TLS1.3 Introduce

2016年10月12日

To understand why TLS 1.3 is awesome, we need to take a step back and look at how TLS 1.2 works.

Difference TLS1.3 with TLS1.2

How to work for TLS1.2

TLS1.2

  1. The client starts by sending a message called the ClientHello that essentially says “hey, I want to speak TLS 1.2, with one of these cipher suites”.

  2. The server receives that and answers with a ServerHello that says “sure, let’s speak TLS 1.2, and I pick this cipher suite”.

  3. The server sends the website certificate (signed by the CA) and a signature on portions of ClientHello and ServerHello, including the key share, so that the client knows that those are authentic.

  4. The client receives all that, and then generates its own key share, mixes it with the server key share, and thus generates the encryption keys for the session.

  5. The client sends the server its key share, enables encryption and sends a Finished message the server does the same: it mixes the key shares to get the key and sends its own Finished message Notice that this takes two round-trips between the client and the server before the HTTP request can be transferred

How to work of TLS1.3

Most importantly, establishing a TLS 1.3 connection takes one less round-trip. please check below

TLS1.3

  1. Client starts by sending not only the ClientHello and the list of supported ciphers, but it also makes a guess as to which key agreement algorithm the server will choose, and sends a key share for that.

  2. The server sends the ServerHello, its key share, the certificate, and already the Finished message.

  3. The client receives all that, generates the keys using the key share, checks the certificate andFinished, and it’s immediately ready to send the HTTP request, after only one round-trip

Resumption

One existing way to speed up TLS connections is called resumption. It’s what happens when the client has connected to that server before, and uses what they remember from the last time to cut short the handshake.
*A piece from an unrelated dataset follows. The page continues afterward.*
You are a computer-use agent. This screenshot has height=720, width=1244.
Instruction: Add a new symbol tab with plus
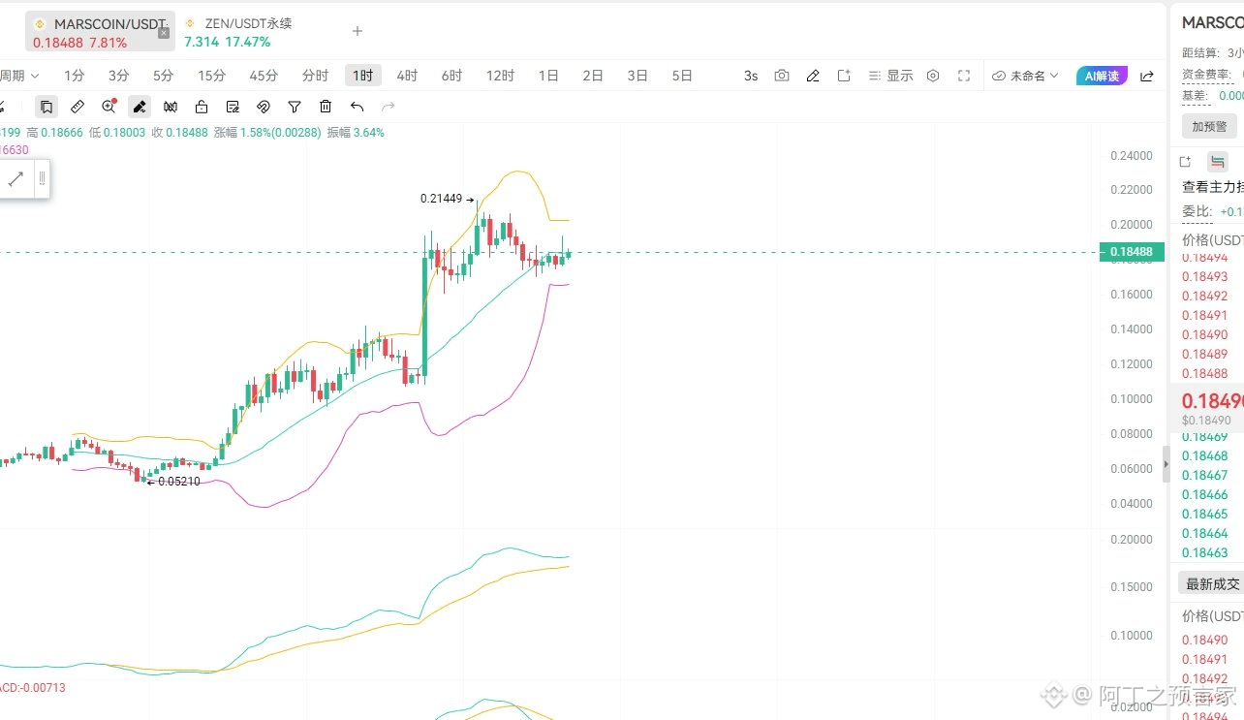[x=358, y=31]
Work flow of TLS1.2 resumptinon1.2

The client would connect, it would send the Session ID or Ticket in the ClientHello, and the server would go like “hey, I know you, we have agreed on a key already”, skip the whole key shares dance, and jump straight to Finished, saving a round-trip.

Work flow of TLS1.3 1.3-get

2.3-post

The client connects, it sends the Session Ticket in the ClientHello and then immediately, without waiting for any round trip, sends the HTTP request encrypted with the PSK. The server figures out the PSK from the Session Ticket and uses that to decrypt the 0-RTT data.

TLS1.3 Improve

TLS 1.3 is not only good for cutting a round-trip. It’s also better, more robust crypto all around.

Most importantly, many things were removed. 1.3 marked a shift in the design approach: it used to be the case that the TLS committee would accept any proposal that made sense, and implementations like OpenSSL would add support for it. Think for example Heartbeats, the rarely used feature that cause Heartbleed.

In 1.3, everything was scrutinized for being really necessary and secure, and scrapped otherwise. A lot of things are gone:

  • the old static RSA handshake without Diffie Hellman, which doesn’t offer Forward Secrecy
  • the CBC MAC-then-Encrypt modes, which were responsible for Vaudenay, Lucky13, POODLE, LuckyMinus20… replaced by AEADs
  • weak primitives like RC4, SHA1, MD5
  • compression
  • renegotiation
  • custom FFDHE groups
  • RSA PKCS#1v1.5
  • explicit nonces

We’ll go over these in more detail in future blog posts.

Some of these were not necessarily broken by design, but they were dangerous, hard to implement correctly and easy to get wrong. The new excellent trend of TLS 1.3 and cryptography in general is to make mistakes less likely at the design stage, since humans are not perfect.